● WHAT IS NEEDED: Starting at the top of the entries below, write out each line up to and including the one containing "You are a computer-use". Leave the pictures out.

::::::

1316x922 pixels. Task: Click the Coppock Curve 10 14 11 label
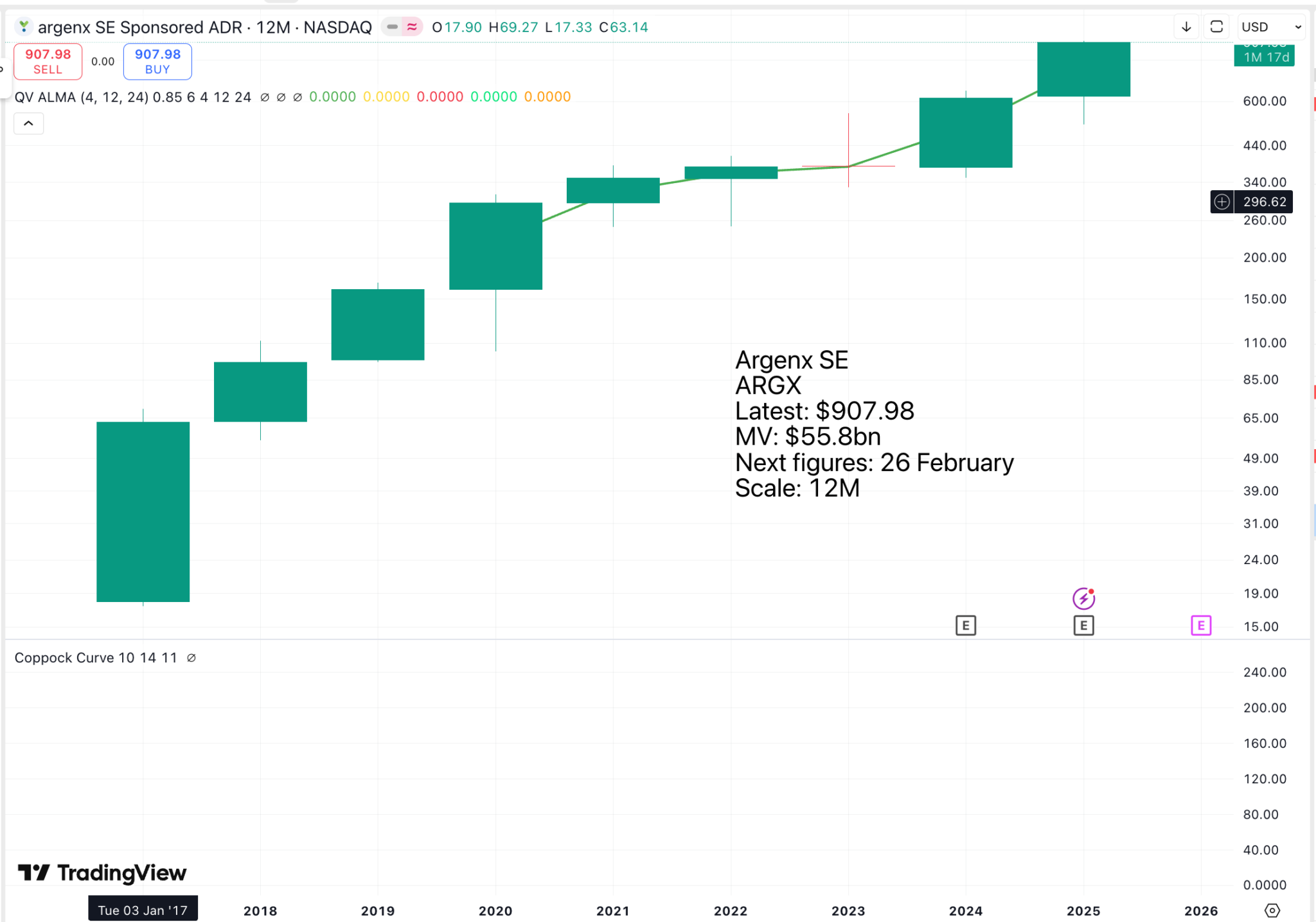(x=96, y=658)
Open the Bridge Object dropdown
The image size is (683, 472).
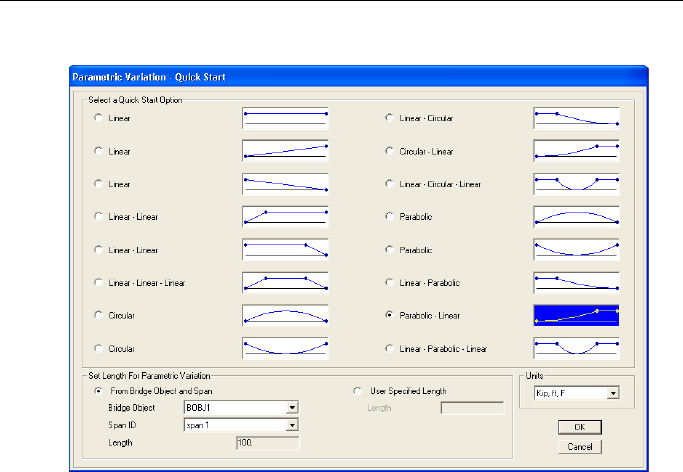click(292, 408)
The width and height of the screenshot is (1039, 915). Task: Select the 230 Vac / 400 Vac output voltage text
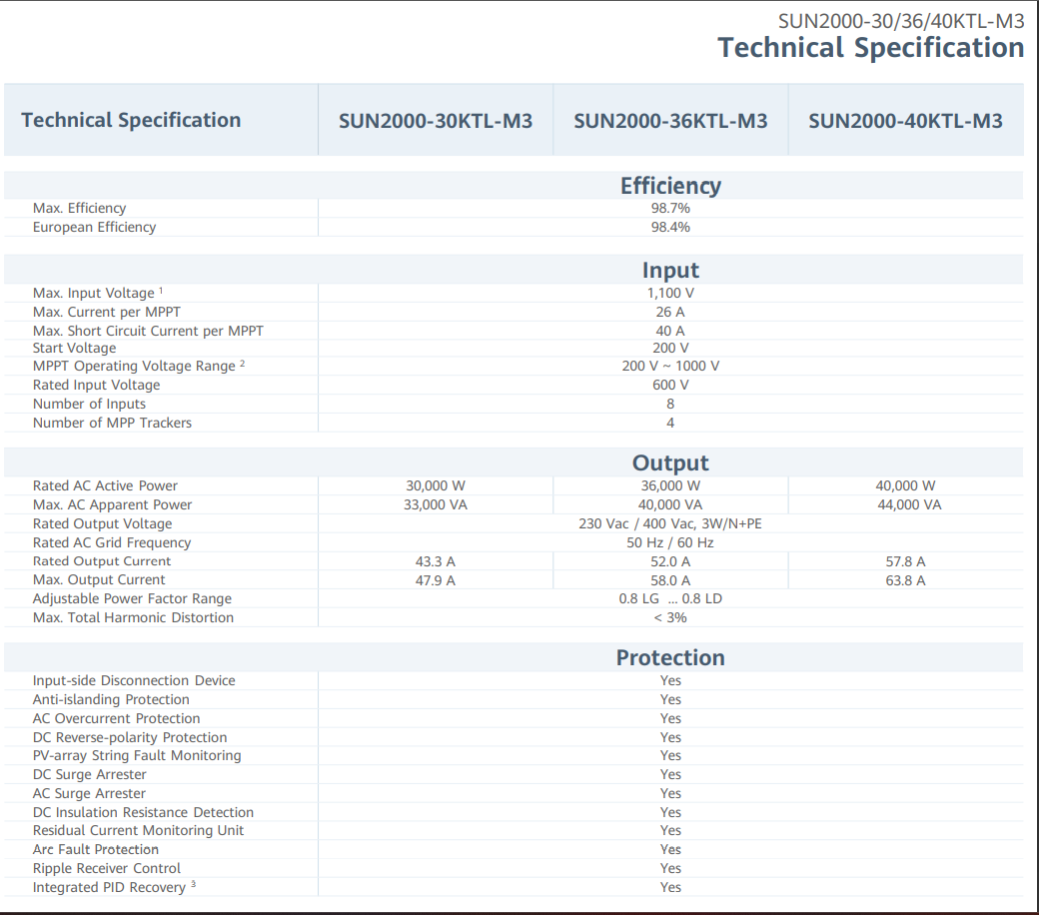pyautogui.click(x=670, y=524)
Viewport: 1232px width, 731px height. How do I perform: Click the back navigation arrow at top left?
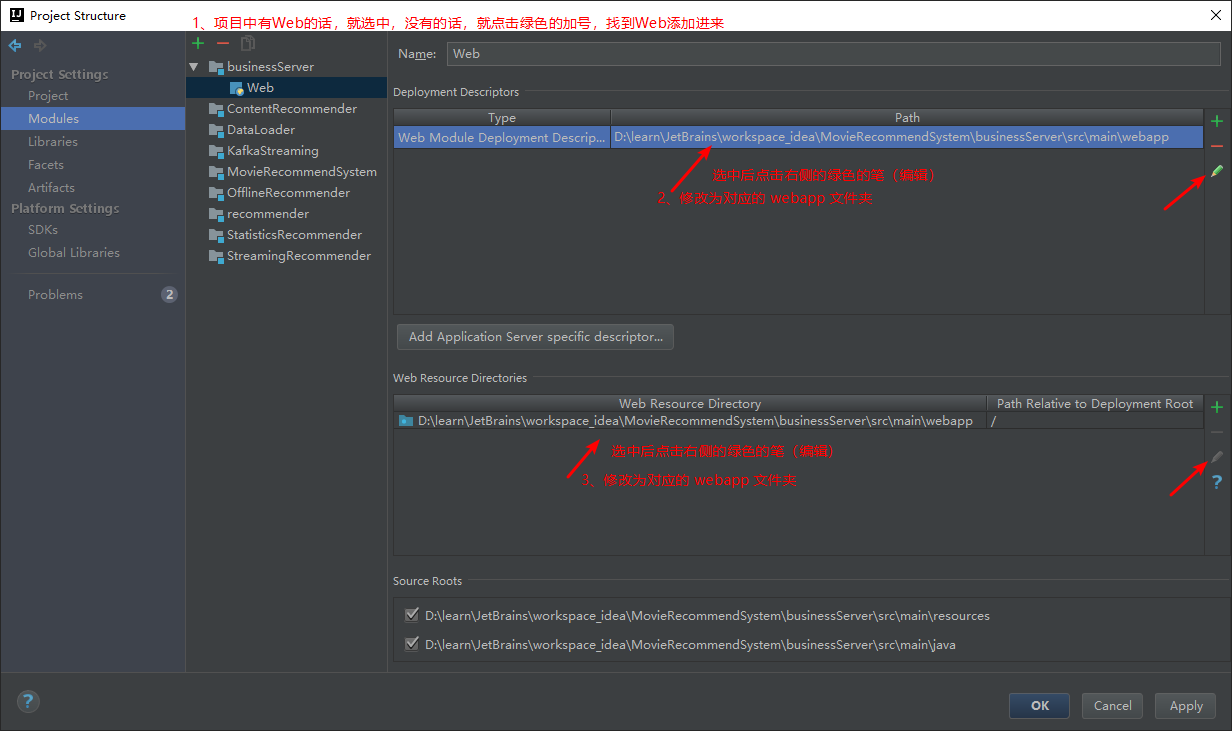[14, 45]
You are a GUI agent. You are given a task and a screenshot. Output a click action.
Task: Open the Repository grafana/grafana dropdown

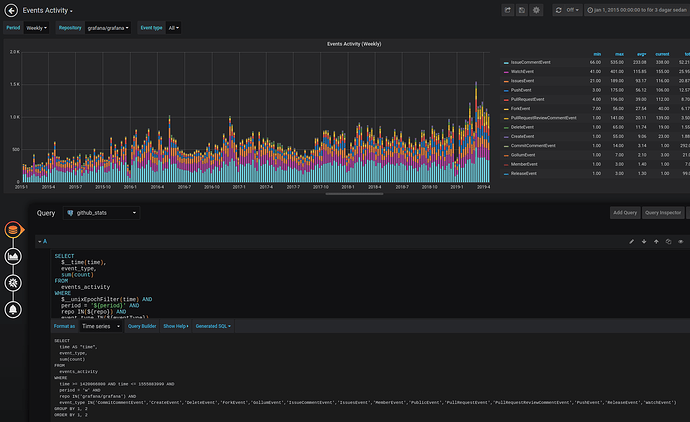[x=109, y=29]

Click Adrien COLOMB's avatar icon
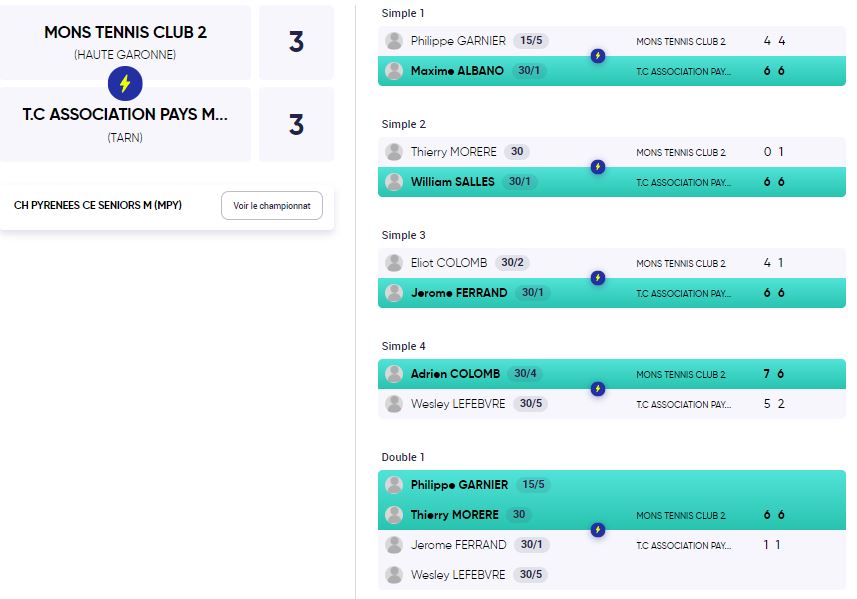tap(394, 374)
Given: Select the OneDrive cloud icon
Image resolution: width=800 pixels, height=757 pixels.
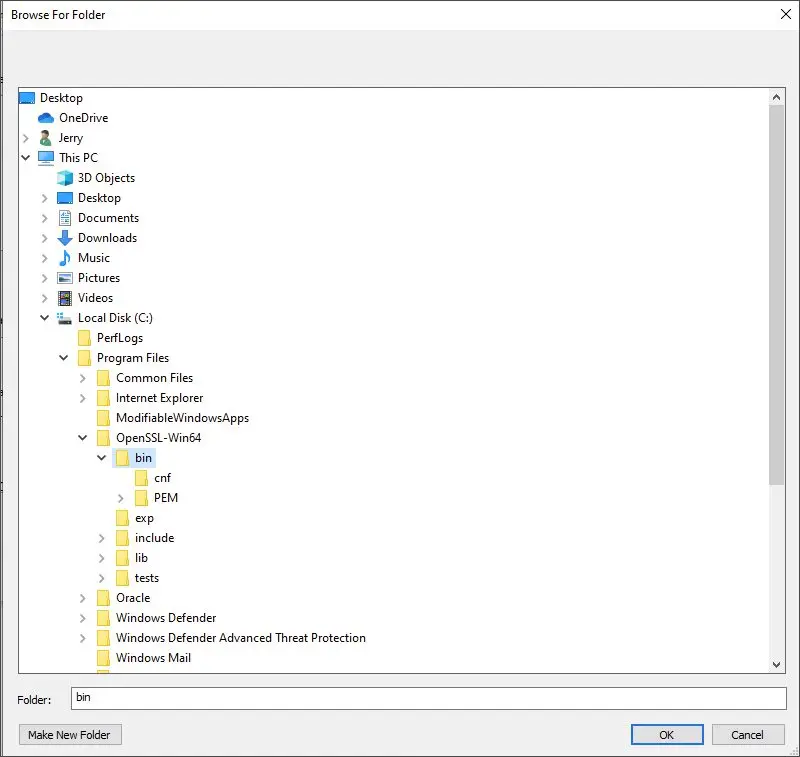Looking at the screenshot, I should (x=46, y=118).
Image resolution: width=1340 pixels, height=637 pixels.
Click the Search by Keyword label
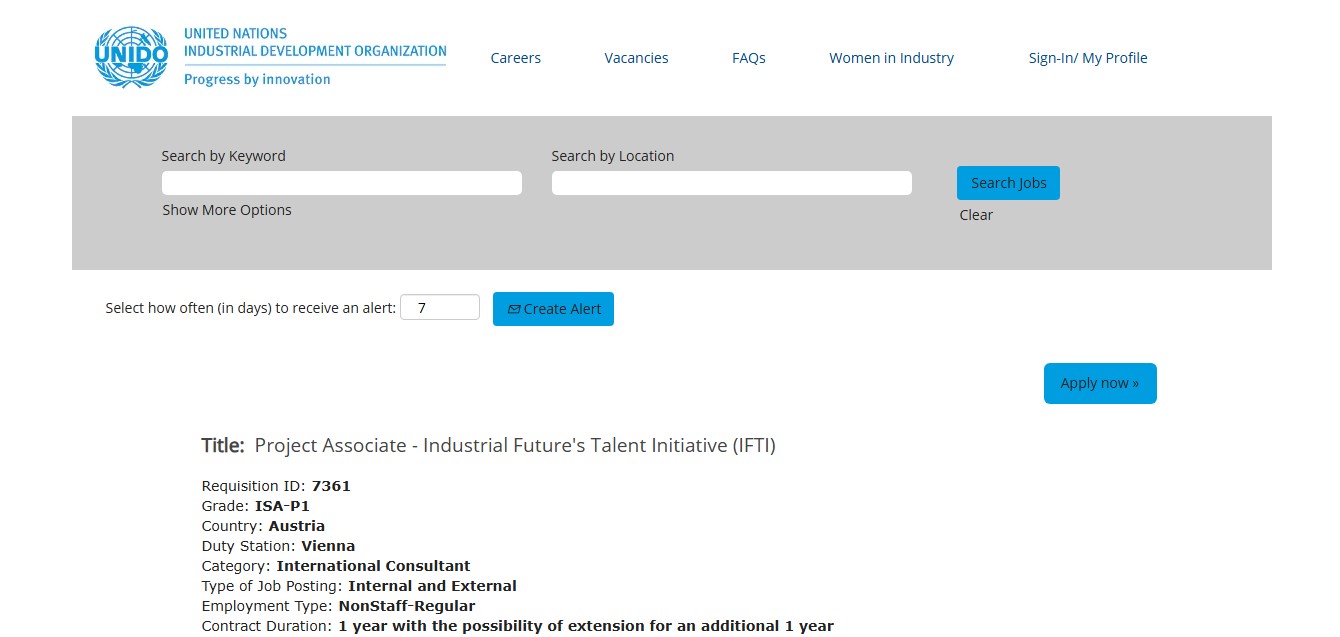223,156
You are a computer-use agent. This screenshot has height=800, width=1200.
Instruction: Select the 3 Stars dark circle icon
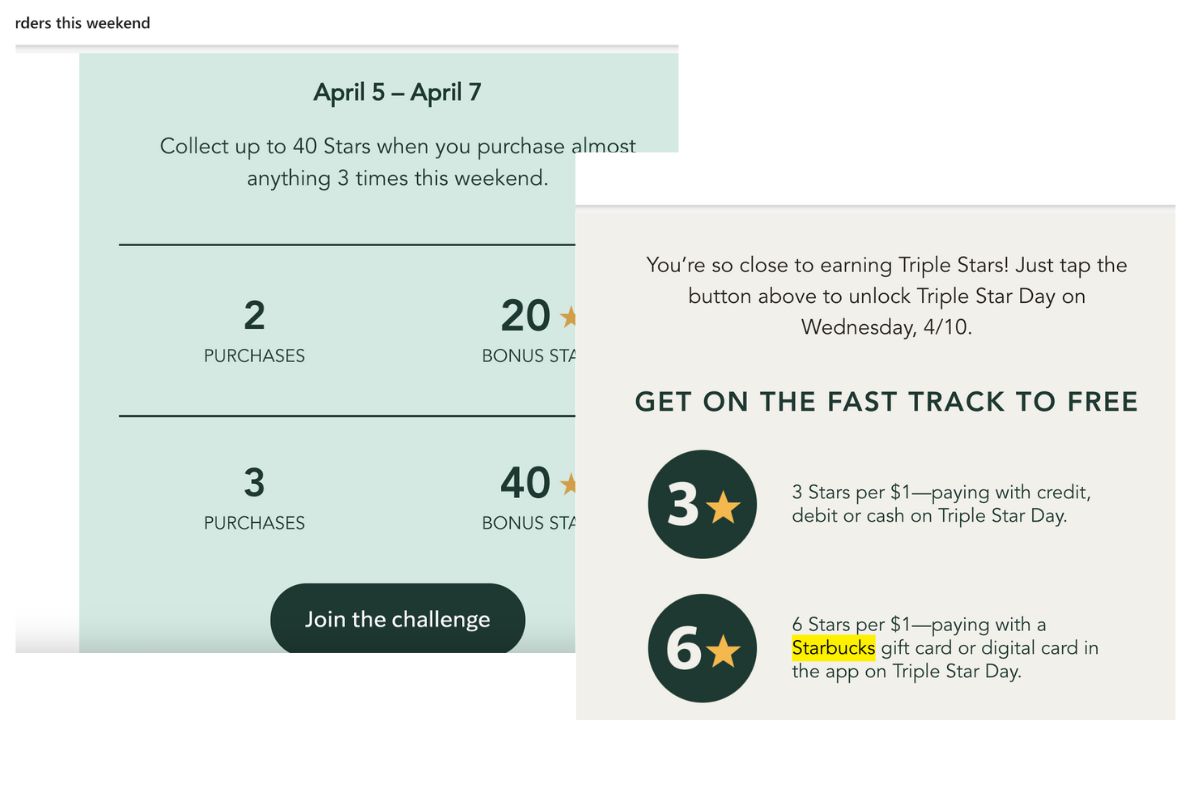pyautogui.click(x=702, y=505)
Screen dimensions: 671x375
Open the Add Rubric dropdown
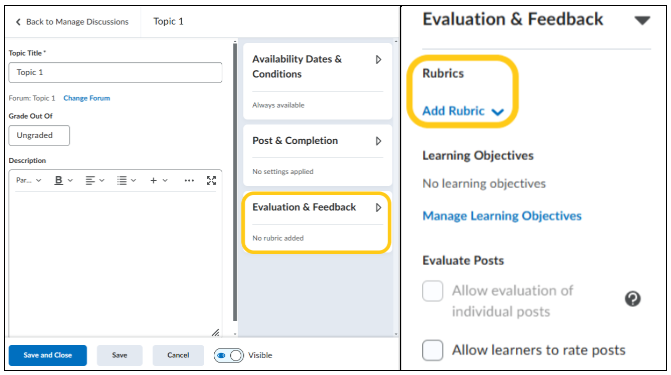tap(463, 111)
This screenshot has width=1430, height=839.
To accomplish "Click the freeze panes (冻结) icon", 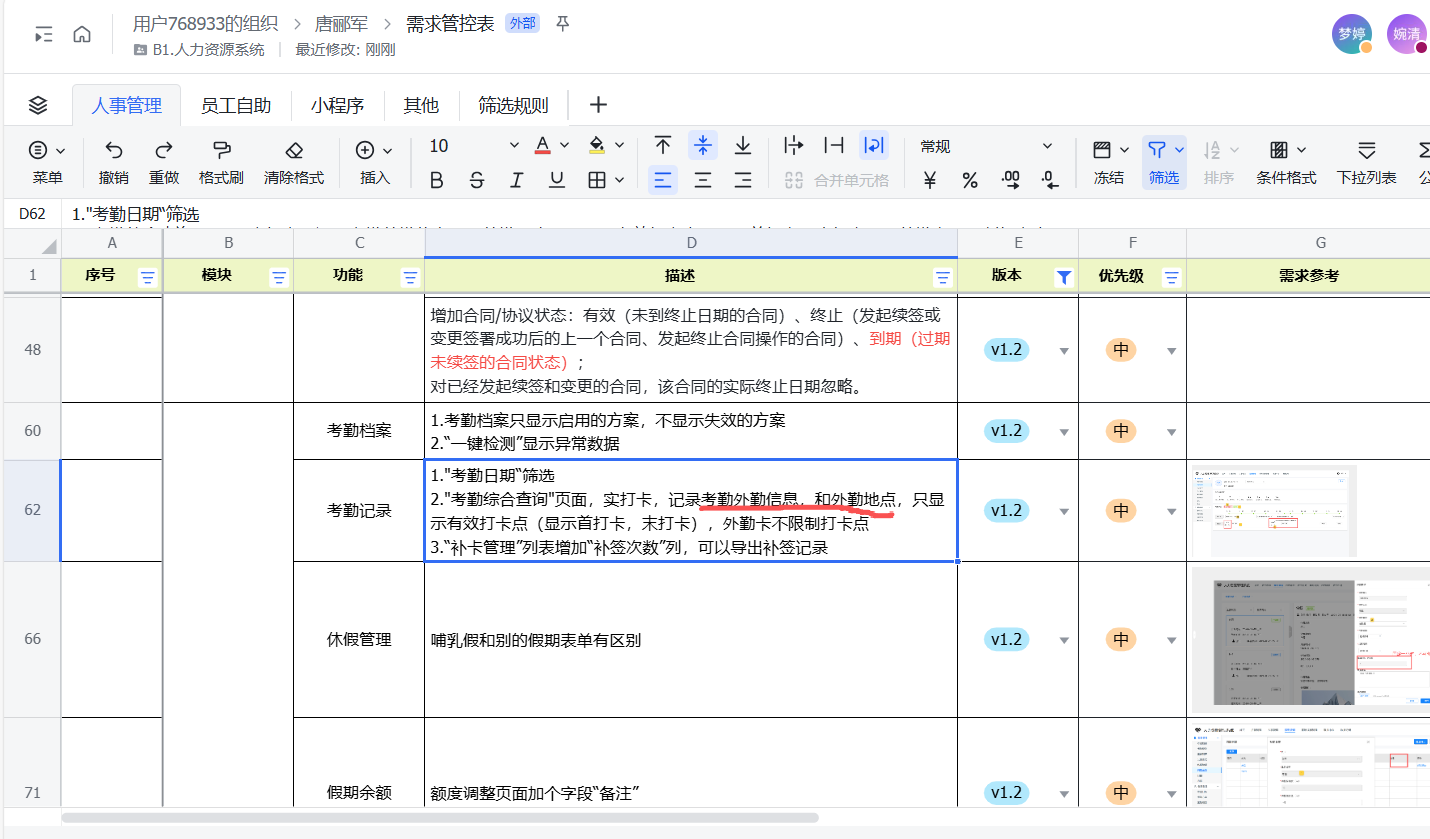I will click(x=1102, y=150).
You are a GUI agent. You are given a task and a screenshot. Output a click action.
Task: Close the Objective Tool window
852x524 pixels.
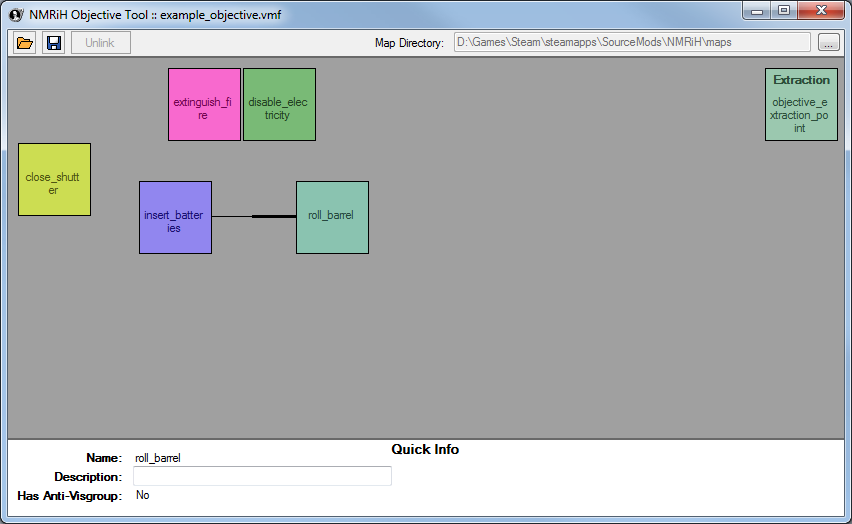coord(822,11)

::::::

● ANSWER BELOW:
1316x922 pixels. Task: Click the Coppock Curve 10 14 11 label
(x=96, y=658)
Open the Bridge Object dropdown
The image size is (683, 472).
click(292, 408)
The width and height of the screenshot is (1039, 915). Task: Select the 230 Vac / 400 Vac output voltage text
pyautogui.click(x=670, y=524)
Viewport: 1232px width, 731px height. How do I perform: Click the back navigation arrow at top left?
[14, 45]
You are a GUI agent. You are given a task and a screenshot. Output a click action.
Task: Open the Repository grafana/grafana dropdown

[x=109, y=29]

Click Adrien COLOMB's avatar icon
tap(394, 374)
Given: Select the OneDrive cloud icon
Image resolution: width=800 pixels, height=757 pixels.
Looking at the screenshot, I should (x=46, y=118).
Image resolution: width=1340 pixels, height=637 pixels.
Click the Search by Keyword label
223,156
You are a computer-use agent. This screenshot has height=800, width=1200.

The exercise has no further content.